*Task objective*
Leaving out each picture, transcribe the lines of the listing below exactly from the first through the line that contains "Identify the click".

*Entries shown*

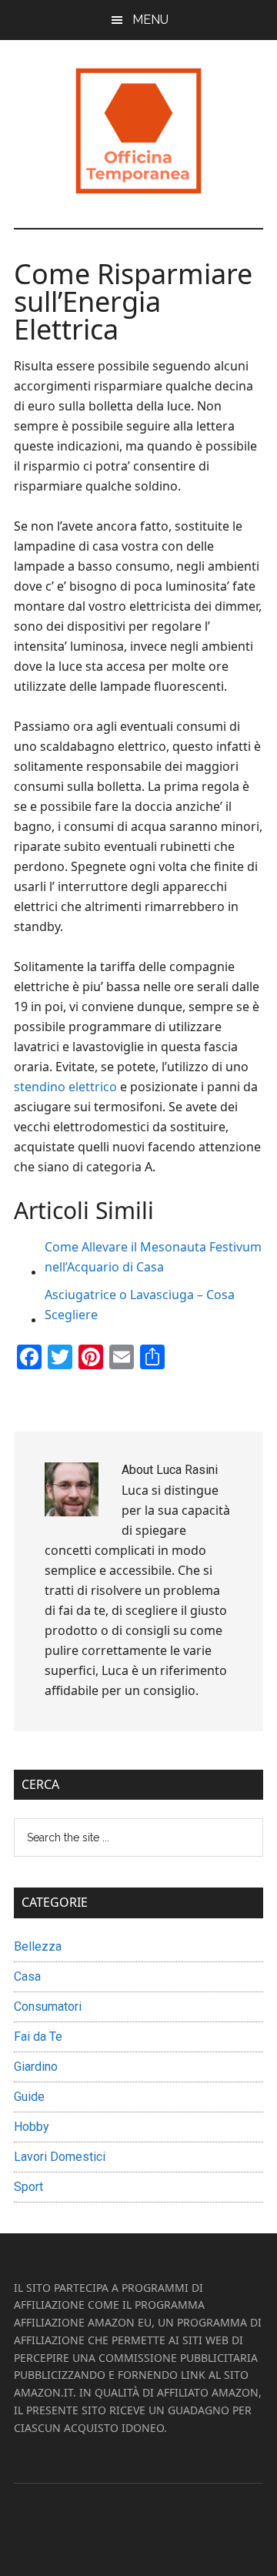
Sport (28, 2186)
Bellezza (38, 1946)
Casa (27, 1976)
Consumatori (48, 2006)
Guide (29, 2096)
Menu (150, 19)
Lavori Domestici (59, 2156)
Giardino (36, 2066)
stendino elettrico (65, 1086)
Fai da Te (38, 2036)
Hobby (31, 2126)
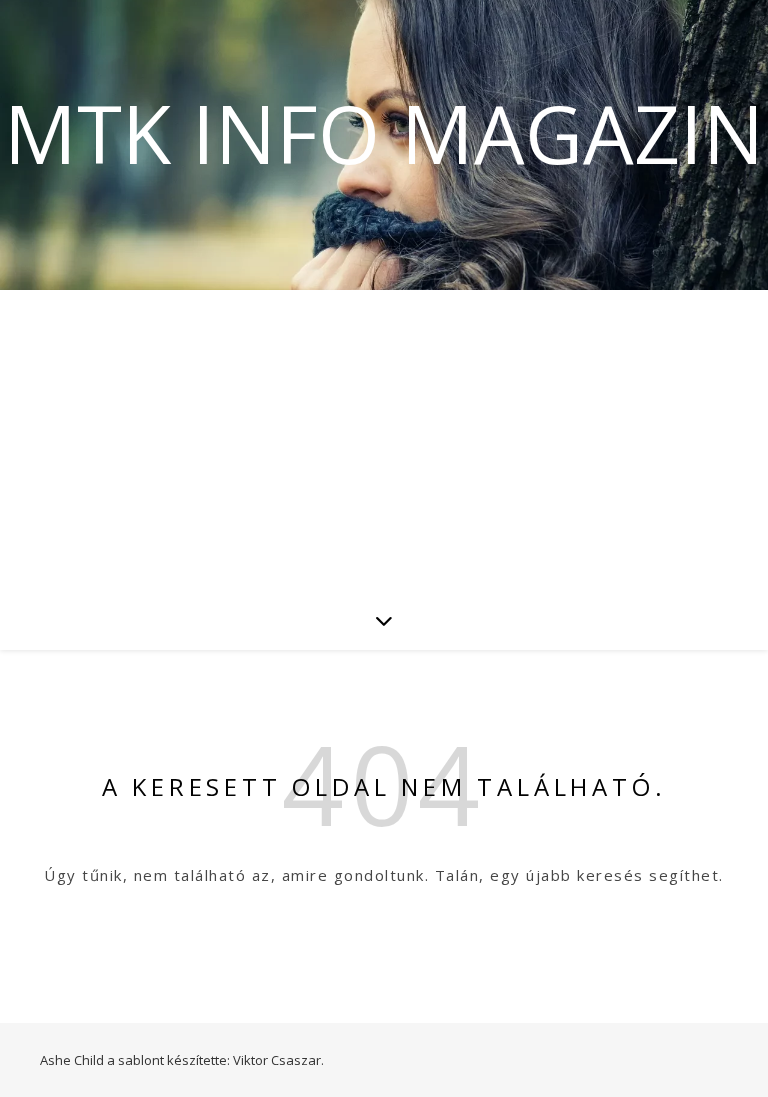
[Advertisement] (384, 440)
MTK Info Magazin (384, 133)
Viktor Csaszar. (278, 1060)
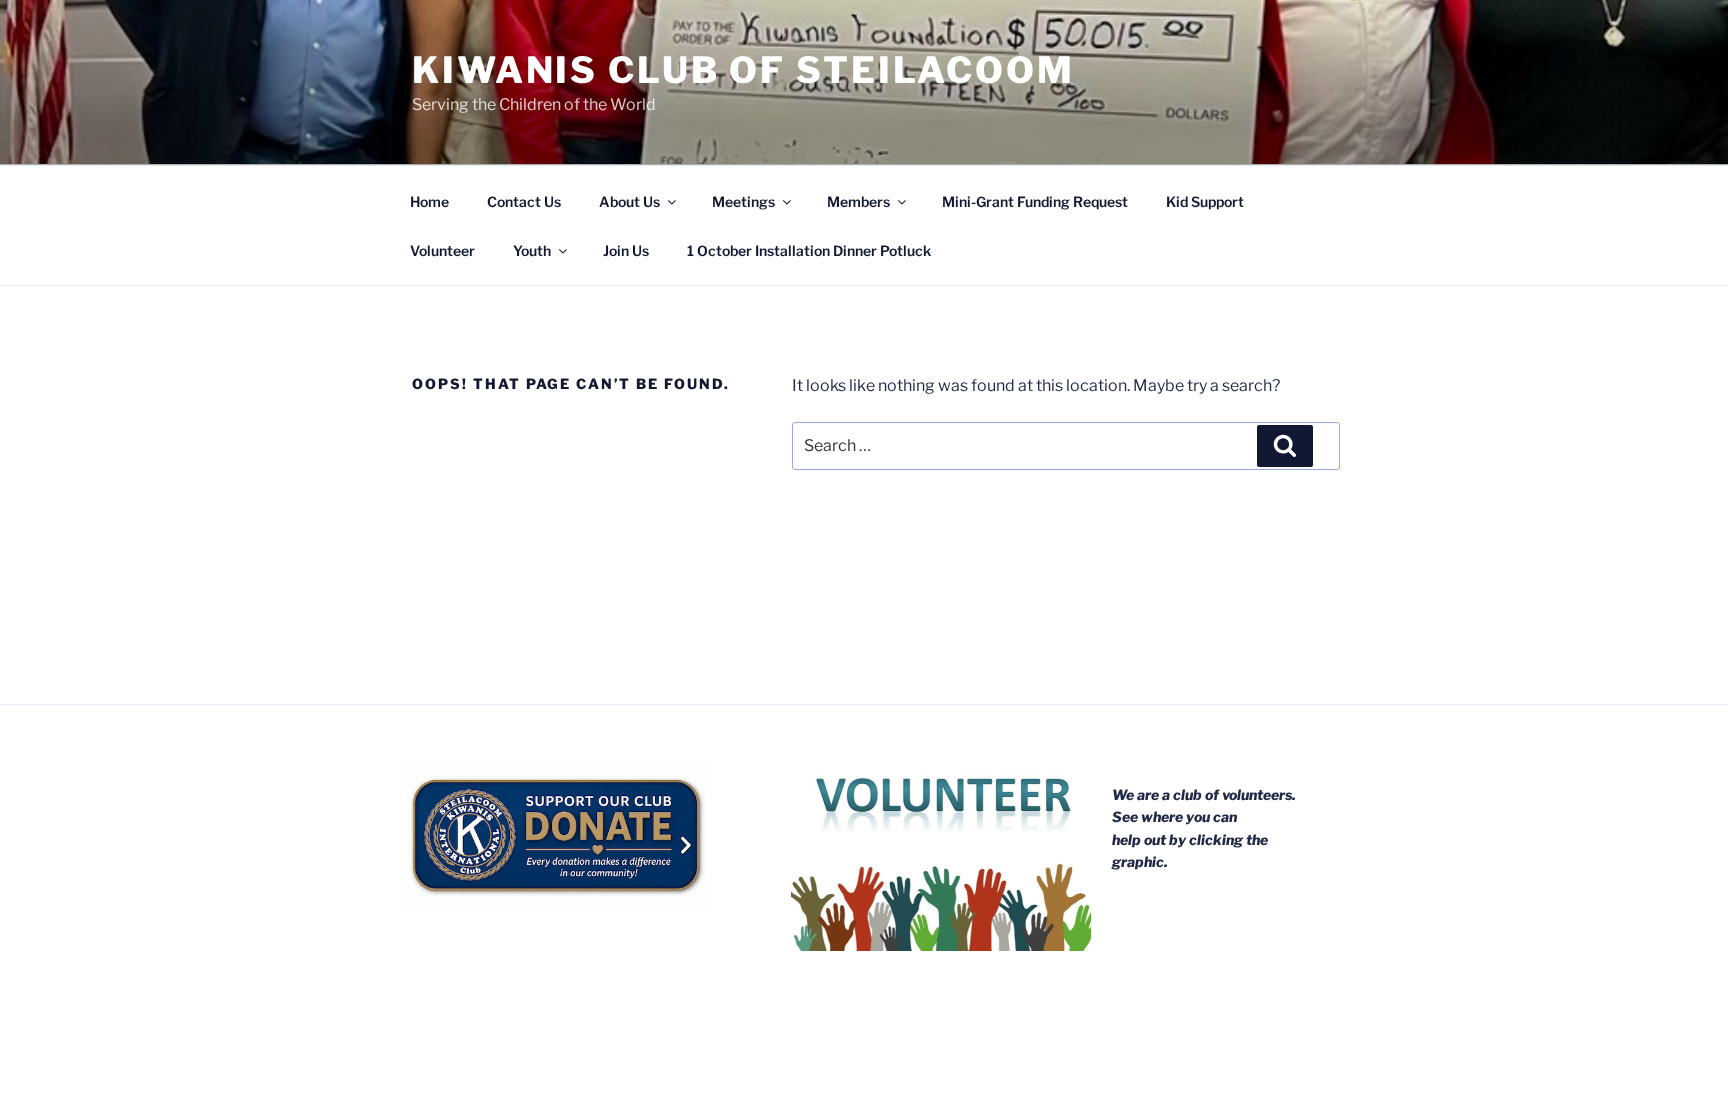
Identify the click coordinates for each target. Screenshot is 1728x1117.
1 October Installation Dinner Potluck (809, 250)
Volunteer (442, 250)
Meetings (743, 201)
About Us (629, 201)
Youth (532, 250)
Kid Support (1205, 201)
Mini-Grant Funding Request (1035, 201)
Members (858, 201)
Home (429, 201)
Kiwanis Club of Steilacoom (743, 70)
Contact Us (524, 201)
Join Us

*Solution to this task*
Sport (28, 2186)
Bellezza (38, 1946)
Casa (27, 1976)
Consumatori (48, 2006)
Guide (29, 2096)
Menu (150, 19)
Lavori Domestici (59, 2156)
Giardino (36, 2066)
stendino elettrico (65, 1086)
Fai da Te (38, 2036)
Hobby (31, 2126)
[Advertisement] (384, 440)
MTK Info Magazin (384, 133)
Viktor Csaszar. (278, 1060)
Identify the click coordinates for each target. Screenshot is 1728x1117.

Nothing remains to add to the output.